In and through every hurt, every suffering, every hardship, he is unfolding his purposes for your everlasting good. He is working this — even this — for your final joy. God gives us glimpses into his peculiarly loving ways throughout the Bible, but he does so with particular power at the very turning point of Jesus’s own ministry.
“My thoughts are not your thoughts, neither are your ways my ways, declares the Lord. For as the heavens are higher than the earth, so are my ways higher than your ways and my thoughts than your thoughts.” –Isaiah 55:8–9
God doesn’t promise to protect you from all harm here and now. He loves you too much for that. He cares too much to guard you from every pain and trial. But in and through every hurt, every suffering, every hardship, he is unfolding his purposes for your everlasting good. He is working this — even this — for your final joy.

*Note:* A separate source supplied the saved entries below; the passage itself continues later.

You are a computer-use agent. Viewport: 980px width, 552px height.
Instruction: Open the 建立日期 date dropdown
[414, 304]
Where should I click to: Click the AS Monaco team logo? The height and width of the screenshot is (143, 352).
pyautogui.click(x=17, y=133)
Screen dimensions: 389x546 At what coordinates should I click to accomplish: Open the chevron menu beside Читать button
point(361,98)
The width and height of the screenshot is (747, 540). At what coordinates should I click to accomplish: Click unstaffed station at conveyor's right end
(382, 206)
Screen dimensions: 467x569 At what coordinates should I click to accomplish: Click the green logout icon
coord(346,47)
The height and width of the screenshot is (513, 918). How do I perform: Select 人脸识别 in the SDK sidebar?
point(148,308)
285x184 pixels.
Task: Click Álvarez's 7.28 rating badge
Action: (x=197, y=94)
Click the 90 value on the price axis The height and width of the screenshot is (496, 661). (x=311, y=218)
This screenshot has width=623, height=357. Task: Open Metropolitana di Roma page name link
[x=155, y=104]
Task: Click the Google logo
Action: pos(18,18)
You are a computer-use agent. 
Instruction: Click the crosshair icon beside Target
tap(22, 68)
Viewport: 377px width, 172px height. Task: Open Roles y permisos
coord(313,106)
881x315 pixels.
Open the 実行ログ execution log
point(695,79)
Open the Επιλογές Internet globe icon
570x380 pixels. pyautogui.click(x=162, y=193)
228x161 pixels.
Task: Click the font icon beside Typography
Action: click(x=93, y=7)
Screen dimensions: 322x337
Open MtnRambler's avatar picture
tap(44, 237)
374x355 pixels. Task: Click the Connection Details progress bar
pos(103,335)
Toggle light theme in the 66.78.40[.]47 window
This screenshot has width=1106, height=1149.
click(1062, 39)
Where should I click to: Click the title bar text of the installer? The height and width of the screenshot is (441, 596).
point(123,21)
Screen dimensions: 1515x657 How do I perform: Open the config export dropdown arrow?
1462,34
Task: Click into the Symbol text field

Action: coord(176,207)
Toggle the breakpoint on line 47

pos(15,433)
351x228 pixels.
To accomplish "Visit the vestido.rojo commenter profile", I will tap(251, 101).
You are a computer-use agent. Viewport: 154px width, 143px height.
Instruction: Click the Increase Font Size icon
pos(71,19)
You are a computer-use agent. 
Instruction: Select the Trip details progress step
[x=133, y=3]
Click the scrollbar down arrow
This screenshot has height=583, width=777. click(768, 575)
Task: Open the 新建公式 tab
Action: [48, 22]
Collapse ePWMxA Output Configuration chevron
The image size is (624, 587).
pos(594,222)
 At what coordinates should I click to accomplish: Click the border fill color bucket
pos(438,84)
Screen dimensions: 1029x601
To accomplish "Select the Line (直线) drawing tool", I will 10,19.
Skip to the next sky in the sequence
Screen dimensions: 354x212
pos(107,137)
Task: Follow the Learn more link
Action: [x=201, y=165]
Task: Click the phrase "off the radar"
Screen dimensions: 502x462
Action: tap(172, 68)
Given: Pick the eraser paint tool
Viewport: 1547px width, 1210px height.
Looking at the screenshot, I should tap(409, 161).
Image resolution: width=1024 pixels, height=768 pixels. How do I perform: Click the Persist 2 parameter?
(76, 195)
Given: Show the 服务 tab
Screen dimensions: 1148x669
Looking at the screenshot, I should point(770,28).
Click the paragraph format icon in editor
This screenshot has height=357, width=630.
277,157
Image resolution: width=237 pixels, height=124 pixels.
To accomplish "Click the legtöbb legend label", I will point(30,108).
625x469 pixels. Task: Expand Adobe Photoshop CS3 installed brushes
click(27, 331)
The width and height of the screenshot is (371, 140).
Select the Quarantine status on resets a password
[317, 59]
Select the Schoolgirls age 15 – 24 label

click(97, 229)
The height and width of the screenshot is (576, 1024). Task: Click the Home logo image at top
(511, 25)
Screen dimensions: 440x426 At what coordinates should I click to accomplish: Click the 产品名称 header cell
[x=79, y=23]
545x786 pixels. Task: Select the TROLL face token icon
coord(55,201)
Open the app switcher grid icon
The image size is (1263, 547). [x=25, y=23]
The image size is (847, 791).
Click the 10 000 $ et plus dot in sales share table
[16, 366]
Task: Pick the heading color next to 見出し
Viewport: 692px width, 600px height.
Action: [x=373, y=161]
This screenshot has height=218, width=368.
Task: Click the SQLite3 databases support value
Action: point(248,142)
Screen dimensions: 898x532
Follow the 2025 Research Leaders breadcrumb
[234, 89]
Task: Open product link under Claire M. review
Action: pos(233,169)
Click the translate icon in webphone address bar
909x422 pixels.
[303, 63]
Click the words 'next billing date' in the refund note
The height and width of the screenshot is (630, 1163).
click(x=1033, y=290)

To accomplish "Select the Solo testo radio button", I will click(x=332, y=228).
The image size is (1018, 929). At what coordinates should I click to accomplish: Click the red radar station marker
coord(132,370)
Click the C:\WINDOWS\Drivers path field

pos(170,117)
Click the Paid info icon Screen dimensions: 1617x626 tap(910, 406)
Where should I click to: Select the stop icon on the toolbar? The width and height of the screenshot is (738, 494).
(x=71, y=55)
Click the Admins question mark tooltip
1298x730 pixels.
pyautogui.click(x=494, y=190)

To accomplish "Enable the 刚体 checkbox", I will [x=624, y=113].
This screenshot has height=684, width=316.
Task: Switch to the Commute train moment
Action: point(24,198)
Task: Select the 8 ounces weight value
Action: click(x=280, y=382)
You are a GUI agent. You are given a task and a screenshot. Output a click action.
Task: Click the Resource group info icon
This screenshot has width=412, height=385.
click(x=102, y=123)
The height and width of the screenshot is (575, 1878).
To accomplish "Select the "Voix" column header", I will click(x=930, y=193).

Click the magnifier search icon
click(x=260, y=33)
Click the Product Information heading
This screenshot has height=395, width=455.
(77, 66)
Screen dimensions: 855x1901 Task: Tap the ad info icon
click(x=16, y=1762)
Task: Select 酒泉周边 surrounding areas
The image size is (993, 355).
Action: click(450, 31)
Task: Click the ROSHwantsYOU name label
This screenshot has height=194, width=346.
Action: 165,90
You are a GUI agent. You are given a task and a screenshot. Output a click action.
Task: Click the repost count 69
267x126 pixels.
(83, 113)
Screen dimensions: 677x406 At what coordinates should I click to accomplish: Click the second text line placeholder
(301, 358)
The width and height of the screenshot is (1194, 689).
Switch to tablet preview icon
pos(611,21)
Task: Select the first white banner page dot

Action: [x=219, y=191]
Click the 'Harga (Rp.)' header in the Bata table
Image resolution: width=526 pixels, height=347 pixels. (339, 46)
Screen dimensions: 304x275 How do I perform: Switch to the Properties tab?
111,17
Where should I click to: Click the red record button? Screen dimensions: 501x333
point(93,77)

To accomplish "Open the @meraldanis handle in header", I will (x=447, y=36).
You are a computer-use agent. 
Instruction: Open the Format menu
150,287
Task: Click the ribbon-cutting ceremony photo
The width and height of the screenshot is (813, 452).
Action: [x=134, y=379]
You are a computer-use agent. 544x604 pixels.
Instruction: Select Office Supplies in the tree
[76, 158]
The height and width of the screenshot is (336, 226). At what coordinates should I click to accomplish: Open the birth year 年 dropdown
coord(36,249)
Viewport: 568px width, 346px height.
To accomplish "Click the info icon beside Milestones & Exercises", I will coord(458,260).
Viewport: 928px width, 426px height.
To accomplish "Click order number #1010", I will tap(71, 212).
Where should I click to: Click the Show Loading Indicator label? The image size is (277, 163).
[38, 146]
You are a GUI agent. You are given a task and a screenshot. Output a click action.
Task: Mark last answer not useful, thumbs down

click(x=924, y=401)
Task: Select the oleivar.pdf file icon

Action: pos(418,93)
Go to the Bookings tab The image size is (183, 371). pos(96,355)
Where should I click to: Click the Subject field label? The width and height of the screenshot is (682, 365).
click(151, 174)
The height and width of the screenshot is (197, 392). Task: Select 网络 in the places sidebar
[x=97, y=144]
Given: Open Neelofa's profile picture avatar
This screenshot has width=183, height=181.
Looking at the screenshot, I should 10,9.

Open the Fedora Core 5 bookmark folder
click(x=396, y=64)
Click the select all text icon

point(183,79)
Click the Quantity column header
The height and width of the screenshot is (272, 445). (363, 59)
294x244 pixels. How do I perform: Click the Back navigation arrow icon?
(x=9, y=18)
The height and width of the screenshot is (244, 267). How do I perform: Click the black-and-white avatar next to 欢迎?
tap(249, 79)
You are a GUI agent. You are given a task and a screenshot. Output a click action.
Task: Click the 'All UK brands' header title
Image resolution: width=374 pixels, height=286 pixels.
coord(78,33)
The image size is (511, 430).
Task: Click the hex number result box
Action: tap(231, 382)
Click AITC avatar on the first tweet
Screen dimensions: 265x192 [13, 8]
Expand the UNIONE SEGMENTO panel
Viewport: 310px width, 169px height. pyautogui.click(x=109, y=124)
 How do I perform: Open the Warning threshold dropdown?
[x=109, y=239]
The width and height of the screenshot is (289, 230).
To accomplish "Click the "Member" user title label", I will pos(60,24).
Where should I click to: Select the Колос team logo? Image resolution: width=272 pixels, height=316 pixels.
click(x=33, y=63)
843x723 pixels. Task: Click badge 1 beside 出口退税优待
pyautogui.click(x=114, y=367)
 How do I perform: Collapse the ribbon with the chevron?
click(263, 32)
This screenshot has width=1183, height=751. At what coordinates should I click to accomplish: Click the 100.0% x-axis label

God gives us glimpses into his peculiarly loving ways throughout the Bible, but he does so with particular power at the very turning point of Jesus’s own ministry (Matthew 16:15; Mark 8:27; Luke 9:20).
Human Expectations
Having asked his disciples for a briefing on who others thought he was, Jesus now asks for their opinion. “Who do you say that I am?” From here, he will pivot toward Jerusalem to fulfill his surprising calling, and along the way he will brace his men for the coming shock.
In response, Peter steps forward as spokesman for the twelve. “You are the Christ, the Son of the living God” (Matthew 16:16). He has answered rightly. But this is not to his own credit, but a gift from God. “Flesh and blood has not revealed this to you,” Jesus says, “but my Father who is in heaven” (Matthew 16:17).
At long last, Peter and the rest of the disciples are catching on, and yet they still have a major obstacle ahead of them. They still need to be turned upside down. They have human expectations, that the Christ will conquer his foes and come directly into his glory. So, Jesus must begin to dispel their man-made ways and thoughts. He announces he must “go to Jerusalem and suffer many things from the elders and chief priests and scribes, and be killed, and on the third day be raised” (Matthew 16:21).